Vorliegender Text
Die Videokunst der Shirin Neshat ist mir unerträglich.
Es gehen in ihr das Schlichte und das Preziöse unheilige Allianzen ein.
Schlicht ist die Botschaft, die - in "Rapture" (1999) - die Männer in
Weiß auf einer Leinwand links und die Frauen in Schwarz auf einer Leinwand
rechts zeigt. Die Männer schreiten dynamisch voran, ersteigen eine Burg
mit Leitern. Die Frauen sammeln sich wie Krähen, stehen still, geben
rituelle Geräusche im jodelnden Singsang von sich. Die Männer blicken.
Die Frauen bewegen sich, auf einen Strand, auf ein Meer zu. Sie lassen ein
Boot zu Wasser, mit ein paar Frauen darin. Die Einstellungen wechseln von
der Totalen, die den Menschen als in die Landschaft verteiltes Ornament der
Masse feiern, auf die Halbnahe, die Dynamisierung suggeriert, die von der
Burka verdeckten Gesichter der Frauen. Am Ende stehen die Männer in
Weiß auf der Brüstung und winken den Frauen in Schwarz zu. Wir
sehen das Boot auf dem Meer, ein Bild so dumm wie schön.
Ein neuer Zyklus ist jetzt im Hamburger Bahnhof in Berlin zu sehen, die ersten
beiden Teile eines größeren Projekts, fünf Arbeiten nach
einem Roman der dissidenten iranischen Autorin Sharnoush Parsipur, die seit
mehr als zehn Jahren in den USA lebt. "Mahdokht" erzählt auf drei
Leinwänden nebeneinander, die aber nichts zerteilen, sondern die zuerst
nebelverhangenen, dann farbverliebten Bilder sich gegenseitig zuspielen.
Die Kamera bewegt sich durch Natur, stößt auf einen Fluss, darin
eine Frauenleiche in Weiß. (Es gibt keine Zwischenfarben bei Neshat
und auch keine Zwischentöne. Von der Musik, die stets wallt und zwitschert,
zirpt und grummelt, ganz zu schweigen.) Die Frauenleiche ist "Mahdokht",
die wiederkehrt in den anderen Bildern, als Mädchen, aber auch als Frau,
die manisch strickt und strickt, Pullover aus gelber Wolle, in denen eine
größere Anzahl von Kindern dann quer durch Olivenhaine jagen.
Die Wolle ist, um Mahdokht, die Strickende, herum, auf dem Boden verteilt.
Das Gelb und das Grün sind sehr schön, zusammen, so schön,
dass man sich die Augen zuhalten möchte, weil Neshat nicht den mindesten
ästhetischen Anstand hat, weil sie einem die Bilder und Töne um
die Ohren haut immerzu.

Gegebene Einträge
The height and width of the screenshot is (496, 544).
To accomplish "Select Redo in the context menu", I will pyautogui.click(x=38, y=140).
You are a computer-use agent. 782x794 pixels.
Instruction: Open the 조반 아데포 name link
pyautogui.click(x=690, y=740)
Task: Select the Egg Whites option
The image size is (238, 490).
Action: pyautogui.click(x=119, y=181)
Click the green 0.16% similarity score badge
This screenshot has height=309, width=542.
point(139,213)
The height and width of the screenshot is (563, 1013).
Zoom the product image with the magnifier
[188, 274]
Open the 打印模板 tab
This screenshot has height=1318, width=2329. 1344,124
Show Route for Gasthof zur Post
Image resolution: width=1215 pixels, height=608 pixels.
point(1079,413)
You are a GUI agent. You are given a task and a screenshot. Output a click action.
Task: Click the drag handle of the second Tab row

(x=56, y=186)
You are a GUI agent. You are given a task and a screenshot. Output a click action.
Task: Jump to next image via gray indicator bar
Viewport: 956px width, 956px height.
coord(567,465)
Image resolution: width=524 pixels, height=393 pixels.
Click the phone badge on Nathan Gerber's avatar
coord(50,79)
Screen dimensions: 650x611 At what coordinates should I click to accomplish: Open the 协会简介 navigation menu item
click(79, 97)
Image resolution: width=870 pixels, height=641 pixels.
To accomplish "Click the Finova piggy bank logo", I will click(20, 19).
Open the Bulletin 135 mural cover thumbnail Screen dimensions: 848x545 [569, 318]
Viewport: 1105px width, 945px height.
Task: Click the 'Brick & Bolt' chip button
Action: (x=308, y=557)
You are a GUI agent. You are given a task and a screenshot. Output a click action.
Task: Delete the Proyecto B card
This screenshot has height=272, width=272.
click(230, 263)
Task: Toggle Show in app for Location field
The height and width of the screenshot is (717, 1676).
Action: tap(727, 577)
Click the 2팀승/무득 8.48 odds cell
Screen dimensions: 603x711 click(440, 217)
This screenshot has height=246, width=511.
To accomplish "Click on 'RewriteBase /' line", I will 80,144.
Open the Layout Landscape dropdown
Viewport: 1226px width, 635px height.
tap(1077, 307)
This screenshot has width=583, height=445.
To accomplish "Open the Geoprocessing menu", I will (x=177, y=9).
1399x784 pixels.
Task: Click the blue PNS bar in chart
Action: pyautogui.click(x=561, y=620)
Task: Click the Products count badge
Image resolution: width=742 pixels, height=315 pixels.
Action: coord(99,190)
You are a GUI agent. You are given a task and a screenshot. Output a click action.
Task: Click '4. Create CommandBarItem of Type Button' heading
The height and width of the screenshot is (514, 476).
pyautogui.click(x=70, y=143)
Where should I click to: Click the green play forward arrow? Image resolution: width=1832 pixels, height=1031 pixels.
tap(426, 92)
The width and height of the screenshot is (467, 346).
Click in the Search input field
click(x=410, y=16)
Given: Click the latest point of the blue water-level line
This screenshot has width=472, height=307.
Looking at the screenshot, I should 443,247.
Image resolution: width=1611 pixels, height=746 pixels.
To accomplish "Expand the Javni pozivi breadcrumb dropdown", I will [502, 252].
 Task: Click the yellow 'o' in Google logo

Zu erledigen
(a) Nenne alle Farben, die im Text über Shirin Neshats Videokunst vorkommen.
(b) Wo ist laut dem Text über Shirin Neshats Videokunst der neue Zyklus jetzt zu sehen?
(c) Führe den Text über Shirin Neshats Videokunst nach seinem letzten Satz weiter.
Die Einträge haben nichts mit dem Text zu tun.

Die Antworten
(a) Weiß, Schwarz, Gelb, Grün

(b) Im Hamburger Bahnhof in Berlin.

(c)
Nicht weniger schlimm der zweite Teil des neuen Zyklus, "Zarin", noch deutlicher
narrativiert. Zarin ist ein Mädchen im Puff. Drohend von oben gefilmt
als Monster, das alles im Blick hat, die Puffmutter. Die Bilder hier eher
bräunlich-grau, die Atmosphäre gibt sich atmosphärisch.
Überhaupt ist das stets der Eindruck, der sich einstellt: Shirin Neshat
will etwas erzeugen, eine Atmosphäre, eine Schönheit und geht den
Weg dahin, zu dieser Schönheit, zur Atmosphäre, nicht über
Nuancen, Subtilitäten, Gedanken, sondern über schwere Zeichen:
Farben, Musik, Ausdruckswerte, die nichts ausdrücken, weil sie alles,
was sie sagen könnten, erschlagen durch ihre Übergrobheit. Die
Schönheit der Bilder bei Neshat ist so grob, dass sie umschlägt
ins abgrundtief Hässliche. Weil nichts in der Schwebe bleibt, treffen
einen die Aufnahmen wie ein Vorschlaghammer.
Aber weiter in "Zarin". Der Freier beim Mädchen, seine Hand streicht
über ihre Schenkel, ihren Körper, das sieht aus wie bei David Hamilton.
(Im Ernst.) Dann aber der Schock, der sich auf ihrem Gesicht abzeichnet,
den uns die subjektive Kamera nachvollziehen lässt: Der Mann hat kein
Gesicht, es ist weggemorpht und zugemorpht zu verschwimmenden Zügen.
Zarin flieht, in den Hamam, in dem eine bräunlich-grau-schwüle
Atmosphäre sofort sich einstellt. Sie beobachtet die Frauen, sie wird
beobachtet. Sie wäscht sich, sie verfällt in rasenden Waschzwang.
Sie ist dürr. Sie bürstet sich die Arme, den Körper blutig,
sie kann sich das Nicht-Gesicht des Mannes nicht vom Körper waschen.
Dann flieht sie hinaus, auf die Straßen, gerät in einen Hof, in
dem Männer kniend beten. Sie blickt, wir blicken, die Männer heben
die Köpfe, wieder der Horror: die zugemorphten Gesichter.
Die Erlesenheit des Elends in den Arbeiten von Shirin Neshat ist längst
nicht nur ein ästetisches Problem.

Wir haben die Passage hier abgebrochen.